W. Z.: Der Adalbert-von-Chamisso-Preis wird an ausländische, in deutscher Sprache schreibende Autoren verliehen und wurde Ihnen 1988 zuerkannt. So lange liegt das noch gar nicht zurück.

Benyoetz: Als mich diese Nachricht erreichte, war ich dem Deutschen fast schon abhold geworden. In dieser Zeit ist etwas sehr Dramatisches in meinem Leben passiert. Ein echter Freund ist gestorben. Ein großer hebräischer Dichter. Ich musste über seinen Tod schreiben - und da habe ich tatsächlich nach vielen Jahren wieder ein ganz interessantes hebräisches Buch geschrieben. So, dass ich glücklich war. In dieser Situation erreichte mich also die Nachricht über den Chamisso-Preis und da fühlte ich natürlich eine Befriedigung. Endlich wurde mir etwas anerkannt. Ich spürte aber auch Beklemmung, da der Preis in München verliehen wurde und ich mir dachte, dass man sicher eine Rede halten muss.
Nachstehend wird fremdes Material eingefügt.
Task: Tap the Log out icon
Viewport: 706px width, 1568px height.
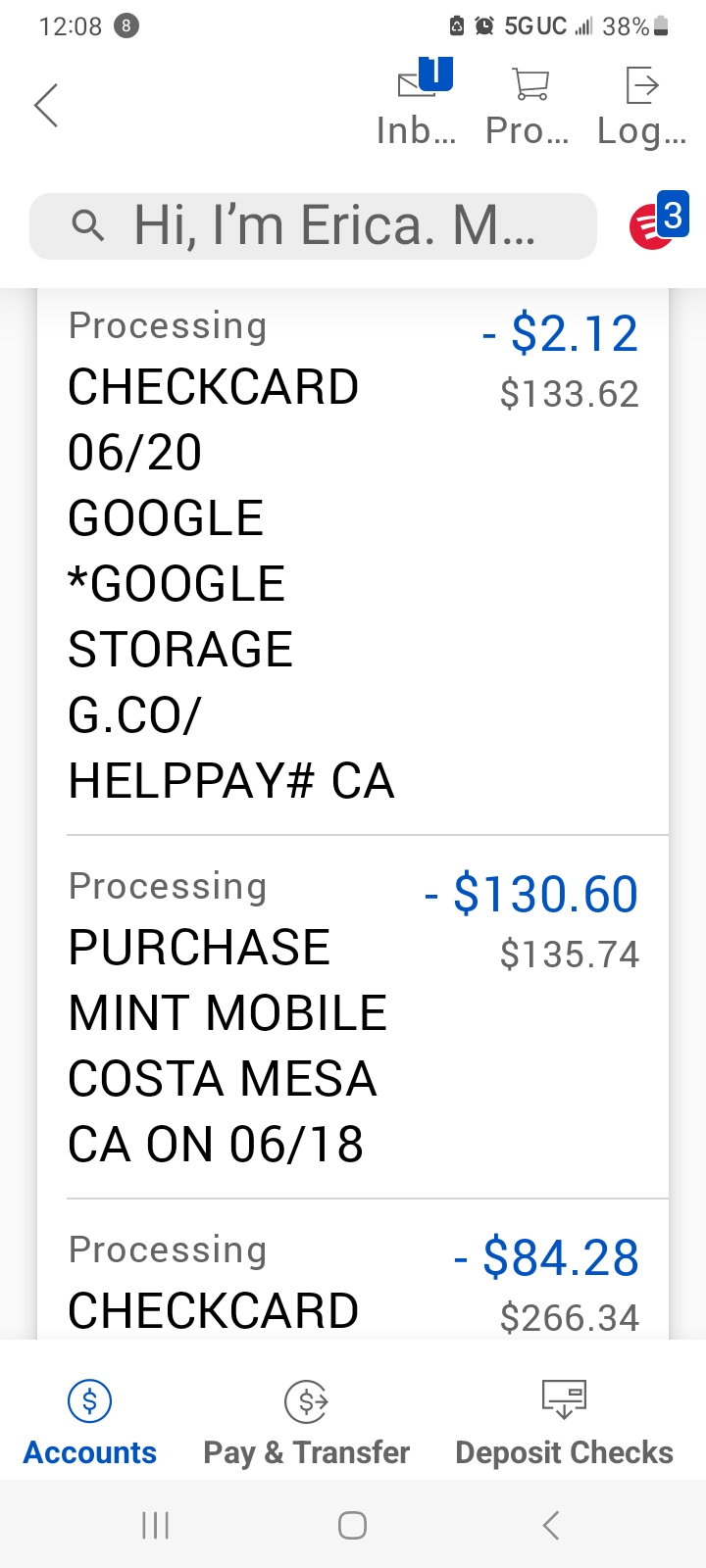Action: (x=641, y=84)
W. Z.: Sie sind in Österreich geboren, in Deutschland aber eigentlich viel bekannter als hier.

Benyoetz: Ich habe das Gefühl, dass man sich in Österreich nie wirklich um mich gekümmert hat. Wer interessiert ist, intellektuell interessiert, und sich umguckt, hat mich, glaub' ich, nur durch Zufall entdeckt - obwohl es von mir schon gut 30 Titel gibt.
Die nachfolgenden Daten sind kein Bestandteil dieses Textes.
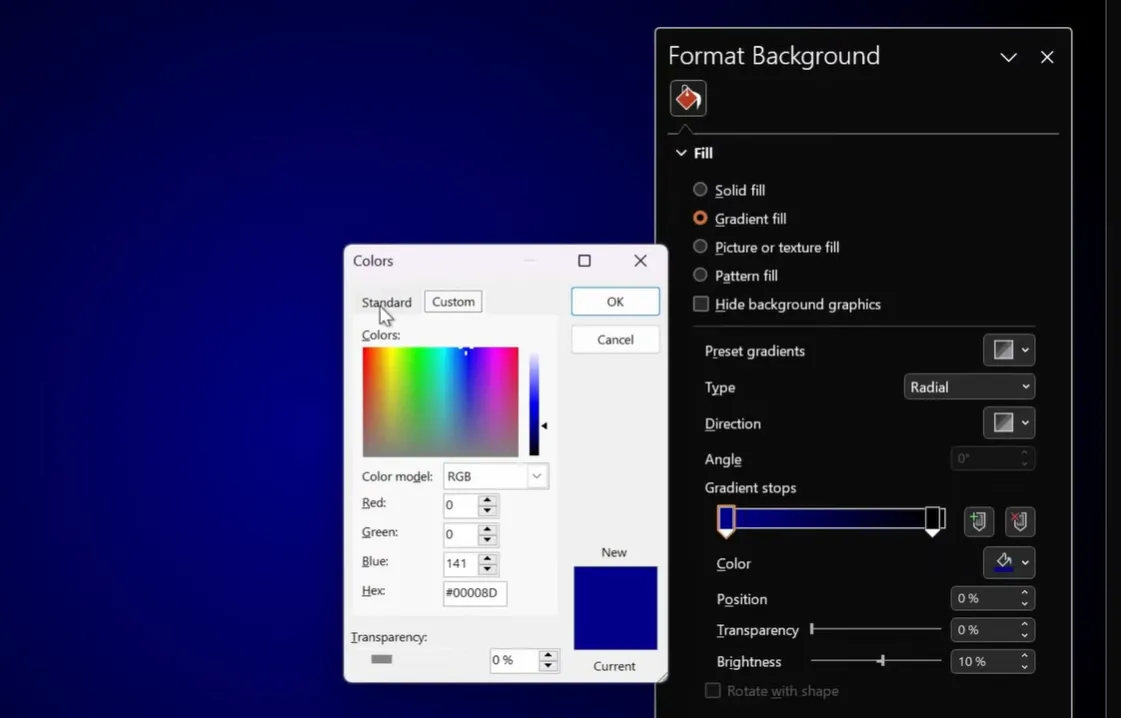Cancel the Colors dialog
This screenshot has height=718, width=1121.
pos(615,340)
W. Z.: Wie sind Ihre Erinnerungen, als Sie in den sechziger Jahren das erste Mal nach Österreich kamen?

Benyoetz: Ich kam nicht gern nach Österreich. Damals war ich ja noch ein unbeschriebener, junger Hebräer, der mit hebräischen Gedichten kam, von denen keiner etwas verstehen konnte. Ich hatte Übersetzungen von Engelmann - die konnte ich herzeigen. Das schuf dann einen lebendigen Kontakt und natürlich interessierte das einige. Sonst konnte man sich von mir nicht viel vorstellen.

W. Z.: Ich nehme an, Sie waren damals in Wien.

Benyoetz: Ja. Wir saßen oft beim Qualtinger. Und in einigen Kaffeehäusern.

W. Z.: Und wo halten Sie sich heute auf, wenn Sie Österreich besuchen?

Benyoetz: Ich komme immer wieder nach Linz. Linz ist meine einzige Gemeinde in Österreich. Komischerweise. Und ich nehme an, dass ich nach Innsbruck nur wegen Engelmann, diesem Forschungsprojekt des Brenner-Archivs, komme.

2000 erschien zuletzt im Hanser Verlag von Elazar Benyoetz: "Die Zukunft sitzt uns im Nacken", 276 Seiten.